Information about products on the market in the Member States

Regulatory status overview

MA: Marketing Authorisation TRAD: Traditional Use Registration

Other TRAD: Other national Traditional systems of registration Other: If known, it should be specified or otherwise add ’Not Known’

This regulatory overview is not legally binding and does not necessarily reflect the legal status of the products in the MSs concerned.

1.3. Search and assessment methodology

2. Historical data on medicinal use

2.1. Information on period of medicinal use in the Community

Historically, the cone berries were used in a diuretic wine recommended by Cato the Ancient in his book ‘De re rustica’. Leclerc (1966) mentions also case studies in the treatment of rheumatoid arthritis with a preparation of 8 g essential oil mixed with 4 g diethylether, to be taken in a dose of 10 drops a day. The famous Oil of Haarlem or ‘Haarlemmer olie’ contains Juniper pseudo-fructus extracts.

Cone berries were traditionally used for dyspepsia (tincture and fluid extract), acute and chronic cystitis, arteriosclerosis, gout and inflammations. Furthermore, menstruation pain and bleeding, irritative cough, flu related bronchitis and diabetes are mentioned. Topical use is related to muscle pain and acute arthritic conditions (Hänsel et al. 1993; Barnes et al. 2007).

Babulka (2000) describes the use of medicinal herbs in Hungary. Juniperus communis is reported to be used for gastro-intestinal complaints, against rheumatic conditions and urinary tract diseases. It is considered as one of the 50 plant species with a long-standing tradition (at least 100 years).

Schulz (1929 cited by Schilcher & Heil, 1994) mentions the successful use of Juniper berry juice for treatment of nephritic hydrops. Whereas Klare (1927 cited by Schilcher & Heil, 1994) reports its use in case of paediatric tuberculosis. The first reports about the diuretic action in humans date from more than one century ago (Raphael, 1894 and Breitenstein, 1902, both cited by Schilcher & Heil, 1994). Most probably Raphael used 300 mg essential oil, two times daily during several months. Raphael considered the essential oil as a whole and not just one group of compounds, more particularly terpenes.

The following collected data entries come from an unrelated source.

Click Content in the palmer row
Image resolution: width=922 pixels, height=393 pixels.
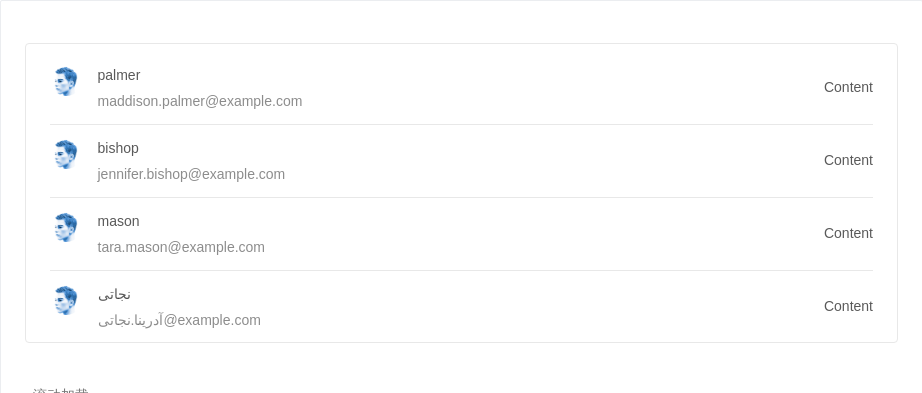tap(848, 87)
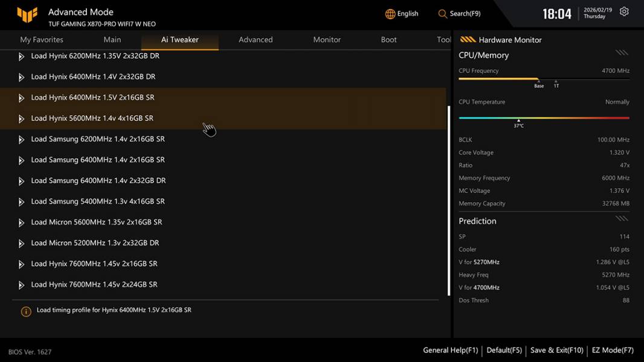The height and width of the screenshot is (362, 644).
Task: Switch to EZ Mode(F7)
Action: (x=613, y=351)
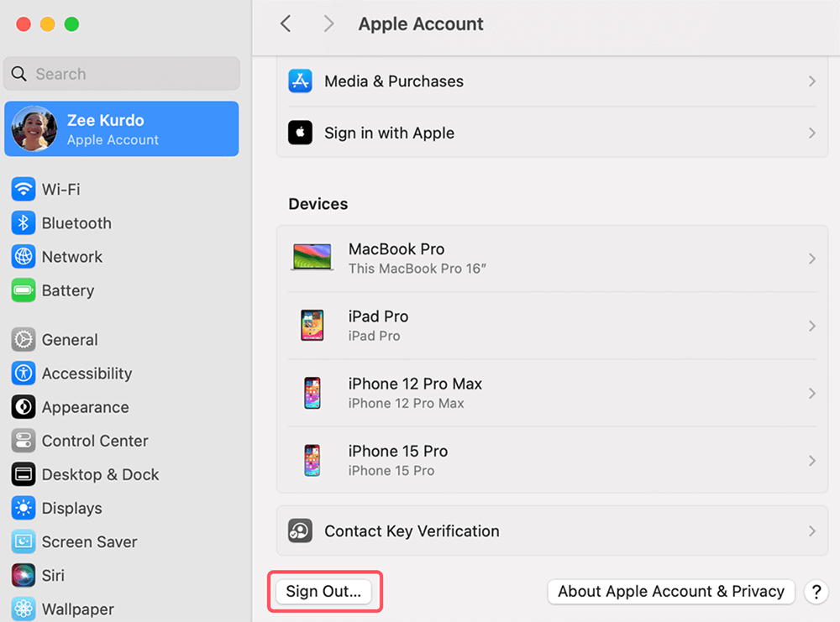Click the Contact Key Verification icon

click(x=300, y=531)
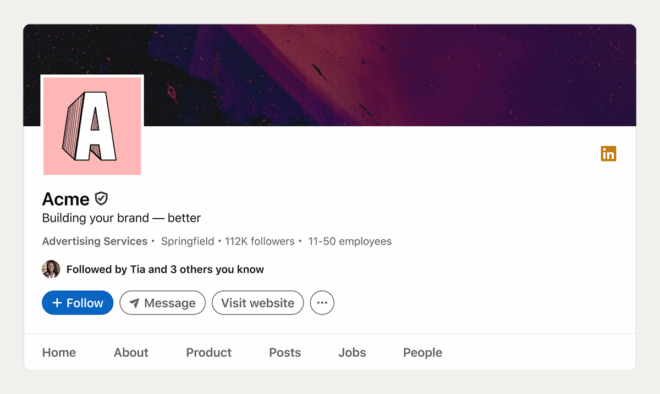Switch to the Home tab
The height and width of the screenshot is (394, 660).
point(59,352)
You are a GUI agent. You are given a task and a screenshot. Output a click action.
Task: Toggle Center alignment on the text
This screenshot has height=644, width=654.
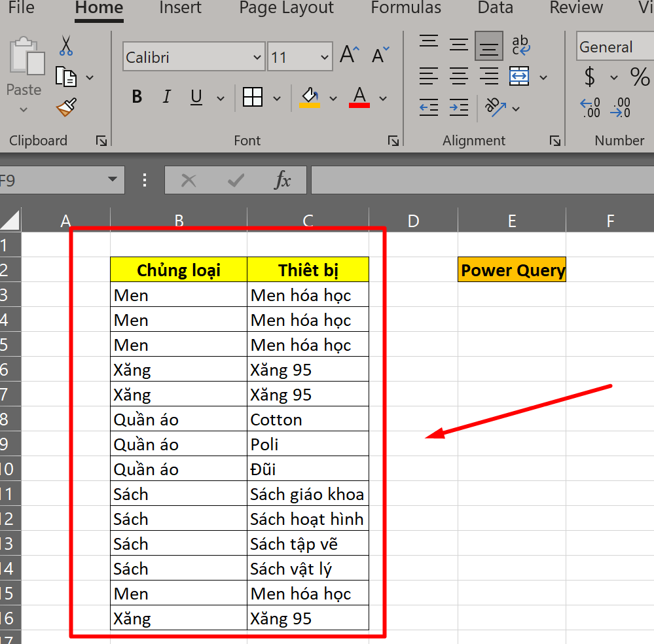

The German Commission E considered Juniper only for ‘Dyspeptische Beschwerden’ or dyspepsia as a general complaint (Commission E, 1984).

In France, Juniperi pseudo-fructus can only claim the following traditional therapeutic indications:

(1) appetite stimulant; (2) renal evacuation of water; (3) diuretic adjuvant in case of minor urinary complications (Bruneton, 1999). In France, a toxicological dossier must be prepared for tinctures or extracts with an alcohol strength above 30% (V/V). No toxicological data have to be explicited for tinctures and extracts with an alcohol strength of 30% or lower (De Smet et al. 1993).

According to the ESCOP monograph, Juniper has a widely documented use as a remedy to enhance the renal elimination of water and for dyspeptic complaints. For these indications, the monograph refers to handbooks and not to original research (ESCOP, 2003).

Besides for its diuretic action, sometimes Juniper is also used as a urinary antiseptic, an indication which is disputed. The activity should be mainly limited to water diuresis, mainly due to an irritative action of terpinen-4-ol on the kidney tissue. More particularly, hyperaemia of the glomeruli should stimulate the activity of the secretory epithelium (Wichtl, 1994; Barnes et al. 2007).

The cone berries are widely used as a flavouring component in spirits (e.g. gin, genever). They play a traditional culinary role as an ingredient of ‘choucroute’ (France). Juniper is listed by the Council of Europe as a natural source of food flavouring (fruit N2). Category N2 indicates that the cone berries can be added to foodstuffs in small quantities, with a possible limitation of an active principle (as yet unspecified) in the final product (Barnes et al. 2007).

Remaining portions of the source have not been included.